Melbourne’s new resilience project is helping local government frame conversations about resilience beyond emergency management to social and urban vulnerability, according to an RMIT study.
When Melbourne was selected for participation in the international 100 Resilient Cities program sponsored by the New York-based Rockefeller Foundation, the news generated a mix of hopes, expectations and concerns.
How could a framework for urban resilience emanating from the US be adapted to suit the city governance structures operating in Melbourne?
Implementing the Rockefeller Foundation 100 Resilient Cities Project in Melbourne (PDF 1.87 MB 34p) , an independent study undertaken by RMIT urban researchers, critically examines the implementation of the project in its first year to identify if hopes and expectations were being met.
The study conducted numerous interviews with local government authorities, stakeholders and people closely involved in the project, including the strategy’s Chief Resilience Officer Toby Kent.
Lead author Associate Professor Martin Mulligan from RMIT Centre for Urban Research said the report found that the project’s resilience framework has helped to focus attention on a wide range of neglected vulnerabilities accumulating within and across city communities.
“The concept of urban resilience promoted by the Rockefeller Foundation – which urges cities to address a wide range of potential ‘shocks’ and accumulating ‘stresses’ – has promoted boundary-crossing dialogues between people concerned with infrastructure planning, economic development, social care, community development and environmental protection,” Mulligan said.
“This suggests that resilience thinking is moving beyond the confines of emergency management to ways of thinking about the complex, inter-related challenges facing a fast-growing city.”
Mulligan notes that the division of Melbourne into 32 separate local government areas means that project implementation, although slow to build local government collaboration, is paying off.
“Slow, yet patient work aimed at actively including as many as possible of metropolitan Local Government Authorities has paid off with unprecedented levels of collaboration between them,” he said.

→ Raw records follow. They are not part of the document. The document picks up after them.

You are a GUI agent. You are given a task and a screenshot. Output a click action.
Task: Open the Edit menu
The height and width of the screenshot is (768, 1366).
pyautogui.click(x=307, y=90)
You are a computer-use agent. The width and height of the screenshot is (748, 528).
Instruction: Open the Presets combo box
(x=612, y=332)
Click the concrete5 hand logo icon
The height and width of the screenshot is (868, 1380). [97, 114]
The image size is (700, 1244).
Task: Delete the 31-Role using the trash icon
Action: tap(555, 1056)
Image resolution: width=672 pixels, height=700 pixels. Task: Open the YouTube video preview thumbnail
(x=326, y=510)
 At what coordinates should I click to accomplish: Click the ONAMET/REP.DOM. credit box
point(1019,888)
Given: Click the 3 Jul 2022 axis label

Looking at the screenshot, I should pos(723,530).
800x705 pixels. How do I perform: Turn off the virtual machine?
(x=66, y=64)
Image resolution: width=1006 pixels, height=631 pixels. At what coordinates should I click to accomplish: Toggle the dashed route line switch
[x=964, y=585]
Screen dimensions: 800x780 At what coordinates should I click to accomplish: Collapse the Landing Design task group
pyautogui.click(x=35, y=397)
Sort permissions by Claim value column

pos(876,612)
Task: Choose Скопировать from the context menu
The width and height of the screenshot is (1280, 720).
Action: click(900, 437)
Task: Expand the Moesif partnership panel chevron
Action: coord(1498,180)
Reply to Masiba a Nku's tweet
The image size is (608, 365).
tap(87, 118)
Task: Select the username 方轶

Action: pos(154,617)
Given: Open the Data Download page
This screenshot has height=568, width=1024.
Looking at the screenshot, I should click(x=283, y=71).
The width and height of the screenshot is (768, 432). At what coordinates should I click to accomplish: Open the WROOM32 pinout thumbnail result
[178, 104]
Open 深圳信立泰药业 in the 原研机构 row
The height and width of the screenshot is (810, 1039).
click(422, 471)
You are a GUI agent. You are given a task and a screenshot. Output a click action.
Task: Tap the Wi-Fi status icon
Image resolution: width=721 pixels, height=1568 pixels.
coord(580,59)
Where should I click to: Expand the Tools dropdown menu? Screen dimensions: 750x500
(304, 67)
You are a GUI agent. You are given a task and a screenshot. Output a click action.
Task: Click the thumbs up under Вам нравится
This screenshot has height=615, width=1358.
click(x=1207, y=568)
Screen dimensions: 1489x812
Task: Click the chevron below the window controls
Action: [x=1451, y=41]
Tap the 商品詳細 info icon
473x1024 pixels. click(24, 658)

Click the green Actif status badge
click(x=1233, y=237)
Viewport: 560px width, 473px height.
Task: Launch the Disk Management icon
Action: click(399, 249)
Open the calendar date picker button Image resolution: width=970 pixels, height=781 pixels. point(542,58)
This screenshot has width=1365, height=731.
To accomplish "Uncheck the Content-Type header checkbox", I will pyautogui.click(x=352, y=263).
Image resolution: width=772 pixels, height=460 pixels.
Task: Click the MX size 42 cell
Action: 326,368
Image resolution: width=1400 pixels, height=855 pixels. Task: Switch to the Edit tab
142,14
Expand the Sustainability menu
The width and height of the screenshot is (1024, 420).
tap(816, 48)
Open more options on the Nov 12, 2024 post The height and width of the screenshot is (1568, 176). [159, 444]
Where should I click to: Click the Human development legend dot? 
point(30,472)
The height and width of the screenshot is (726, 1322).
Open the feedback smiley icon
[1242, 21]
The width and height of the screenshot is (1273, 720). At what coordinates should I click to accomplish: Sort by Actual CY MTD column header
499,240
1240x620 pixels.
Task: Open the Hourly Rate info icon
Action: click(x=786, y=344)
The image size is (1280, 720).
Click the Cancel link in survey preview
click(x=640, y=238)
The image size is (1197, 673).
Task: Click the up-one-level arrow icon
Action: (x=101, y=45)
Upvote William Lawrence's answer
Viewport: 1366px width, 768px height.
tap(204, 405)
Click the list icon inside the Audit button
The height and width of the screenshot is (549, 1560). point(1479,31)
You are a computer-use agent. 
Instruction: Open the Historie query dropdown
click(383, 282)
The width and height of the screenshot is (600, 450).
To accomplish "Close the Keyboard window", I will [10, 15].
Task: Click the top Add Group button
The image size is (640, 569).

“This has exceeded the expectations of even the most ardent project supporters.”
Report co-author Dr Blythe McLennan from the RMIT Centre for Risk and Community Safety believes it’s too early to say if the Rockefeller Foundation’s investment in Melbourne will leave a lasting legacy, but it is encouraging the right conversations around resilience.
“Our research suggests that the groundwork has already generated some innovative policy and practice dialogues and has demonstrated the benefits of whole-of-city thinking,” McLennan said.
“The project is clearly an important vehicle to cross-fertilise existing policies and practices which may otherwise operate with little reference to each other such as physical and social planning; economic and community development; or infrastructure and biodiversity.
“More will need to be done to build support and involvement within the private sector and to foster deeper local government support for the project.”